En raison de l'écart important entre les cours des touraines blanc et rouge, les vignerons ne plantent plus que du sauvignon, au risque de nuire à sa bonne santé. Mais personne ne dispose de chiffres précis et la réflexion sur l'avenir de l'AOC semble embryonnaire...
Quelle stratégie la Touraine doit-elle adopter pour garantir sa pérennité ? Il ne faut pas espérer de réponse unanime des professionnels et on cherche vainement une réflexion stratégique organisée. L'exemple est frappant dans l'AOC Touraine, la plus touchée par les difficultés économiques. La chambre d'agriculture du Loir-et-Cher alerte la profession depuis des années sur le décalage important entre les prix de revient, estimés à 122 euros/hl, et les cours descendus, en 2003, à 69 euros/hl pour les touraines rouges.

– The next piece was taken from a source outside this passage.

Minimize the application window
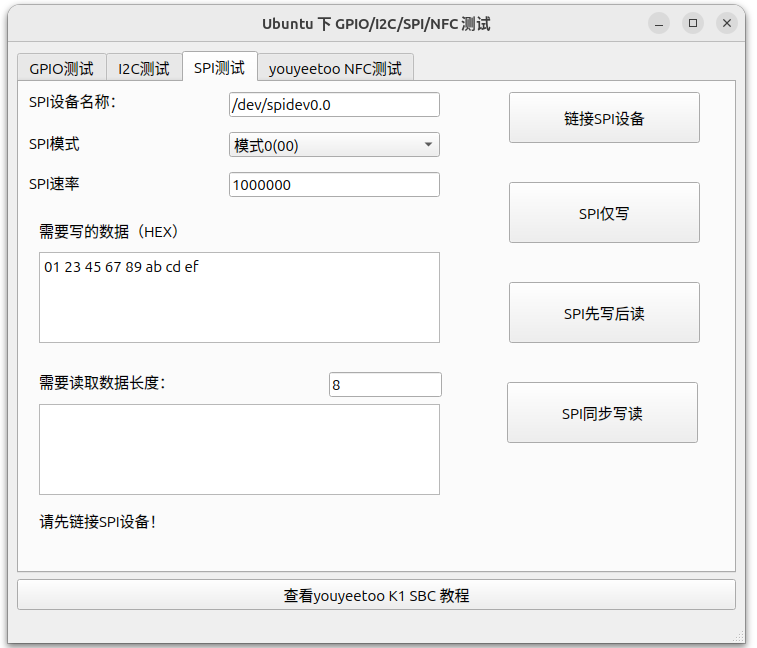Viewport: 757px width, 648px height. point(659,23)
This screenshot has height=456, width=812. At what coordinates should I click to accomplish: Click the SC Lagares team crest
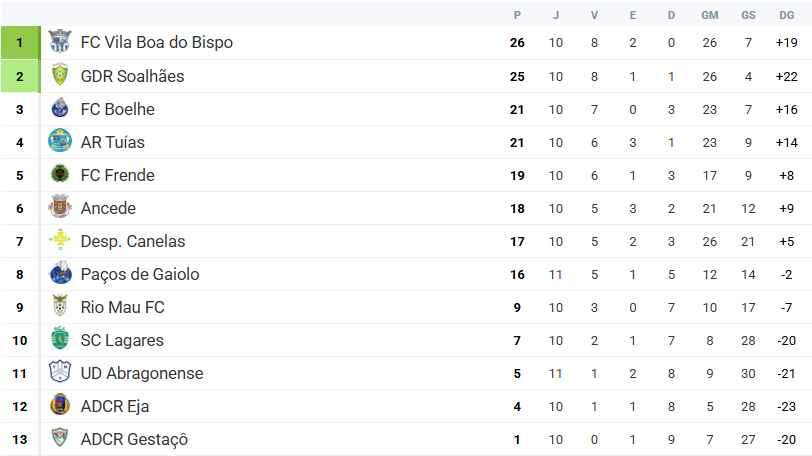[60, 340]
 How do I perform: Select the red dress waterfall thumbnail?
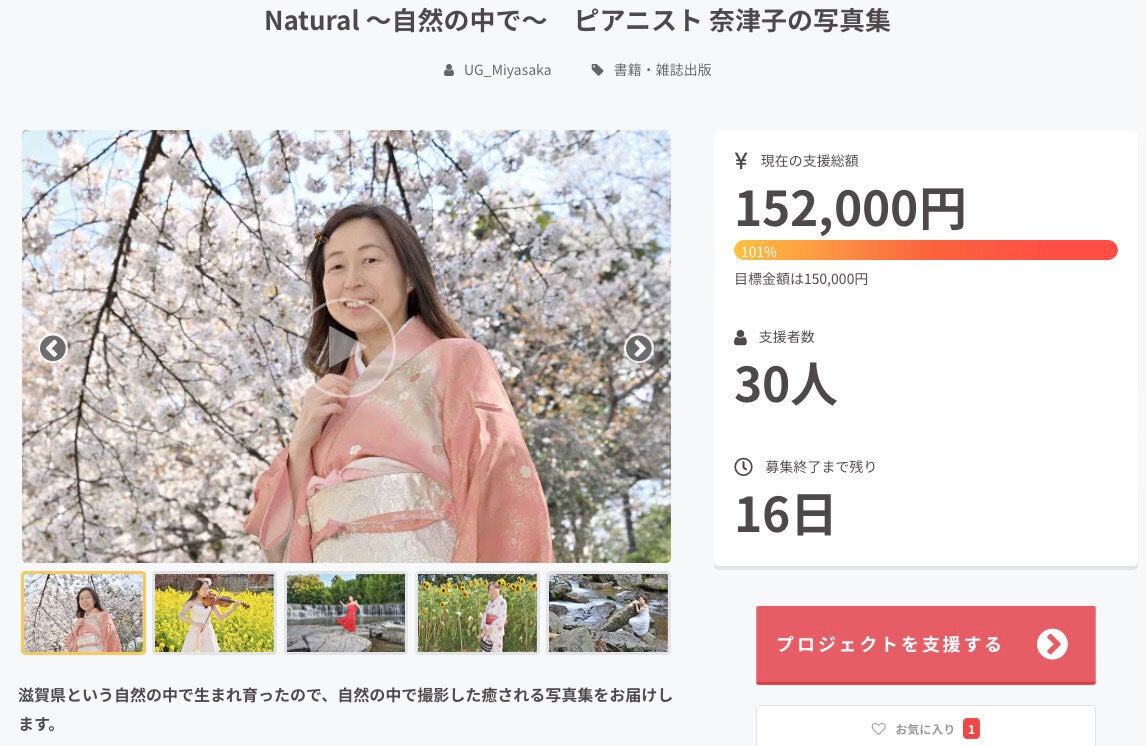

Malgré cela, il ne semble pas exister d'autre projet que la création d'appellations communales (Touraine-Chenonceaux, Touraine-Chaumont-sur-Loire et Touraine-Oisly). Or, cela risque de prendre encore quelques années et ne réglerait que partiellement le problème des 130 000 hl de touraine-gamay qui trouvent difficilement preneur.
Cet été, le Syndicat des producteurs a adressé un ultimatum au négoce, annonçant qu'il demanderait une procédure d'arrachage si les cours des rouges ne remontaient pas à 90 euros/hl. Même si cet objectif était atteint, on resterait en dessous du prix de revient. Les exploitations continueraient de se décapitaliser. Leur capacité d'investissement serait toujours pénalisée.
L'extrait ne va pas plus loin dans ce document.